Quando si reca a restituirle, il bibliotecario lo interroga, gli chiede cosa ha tratto da quelle letture. Aristea risponde di averle trovate tutte interessanti fatta eccezione per la Torah che invece denota dei vuoti: mancano punti salienti che le impediscono di essere un insieme omogeneo. Inoltre, non essendo scritta in greco, lingua al tempo più diffusa, la maggior parte delle persone non la può consultare. Per ovviare bisogna rivolgersi al Gran Sacerdote del tempio di GerusalemmeEleazaro, il quale invierà 72 saggi ad Alessandria per trarne la corretta traduzione, impresa che si tingerà di giallo.

Ad un tratto la scena cambia: ora siamo in un’isola, immaginaria, una Macondo qualunque dove il potente giudice Adam vuole far terminare la vita dei cittadini che hanno raggiunto i 72 anni con una sorta di rituale chiamato Acabar. L’anziano, portato in cima a una rupe, è gettato sotto dal proprio figlio, mentre entrambi mostrano un sorriso; prima del rito i due masticano l’erba “oenante crocata” che provoca contrazioni facciali simili ad un sorriso sardonico. Se Il numero 72, così come il mito e la storia, appaiono in entrambi i mondi sarà la figura del giudice il principale trait d’union tra di essi.

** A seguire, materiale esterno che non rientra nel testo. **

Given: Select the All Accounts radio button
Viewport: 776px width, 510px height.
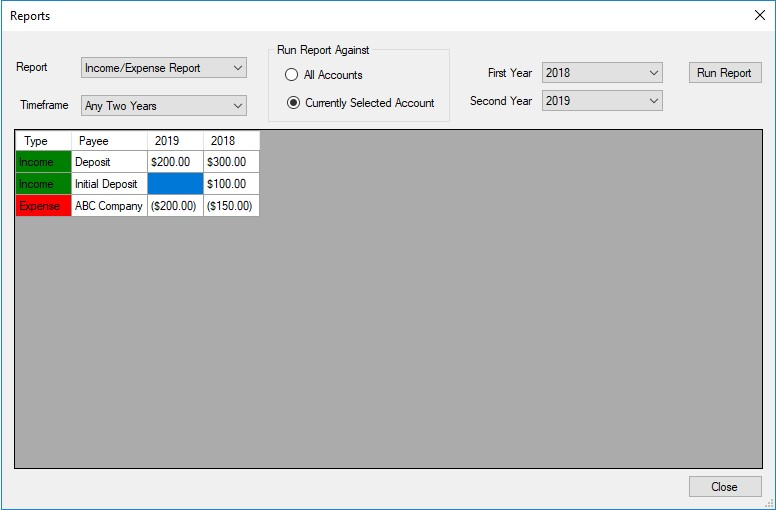Looking at the screenshot, I should click(292, 75).
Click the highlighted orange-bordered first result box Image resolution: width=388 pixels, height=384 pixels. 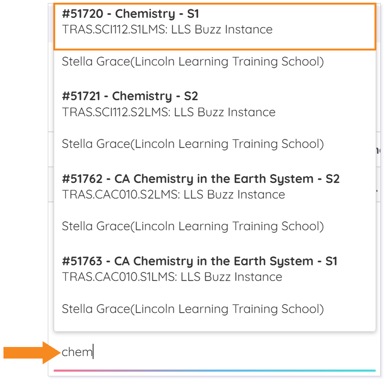(x=215, y=27)
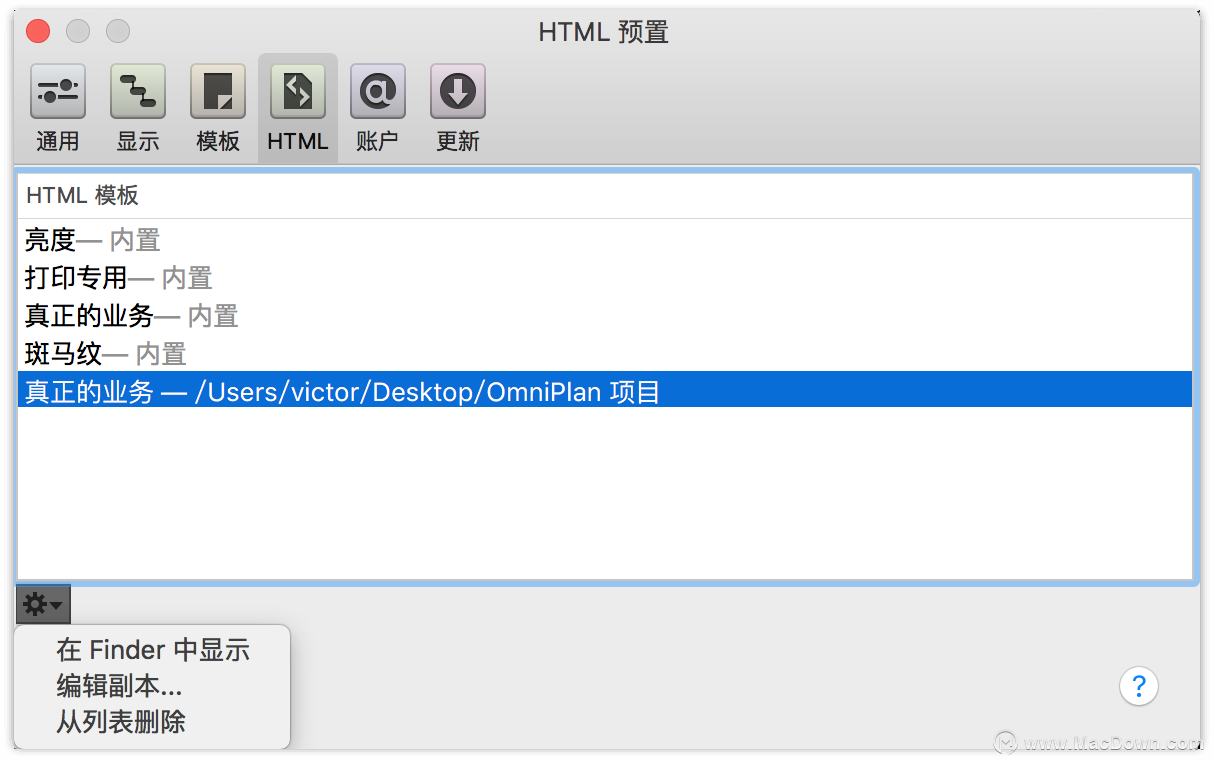Open the 通用 general preferences pane
The width and height of the screenshot is (1214, 760).
point(58,108)
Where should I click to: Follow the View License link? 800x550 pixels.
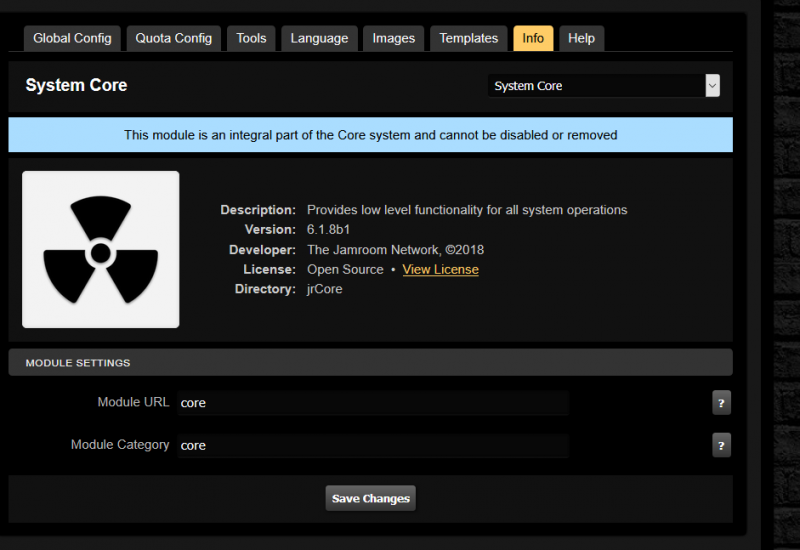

Il tema del fine vita, tanto discusso ultimamente, la vicenda di Michela Murgia e il suo libro Acabadora, colei che pone fine, sortiscono in Stefano l’idea di una visione fantastica e personale “dell’amore, della morte e di altri demoni”.

Tanti sono i temi e gli spunti, primi fra tutti il diritto all’autodeterminazione. Restiamo ora in attesa della prossima eruzione vulcanica del prof-scrittore, altro talento di terra nostra.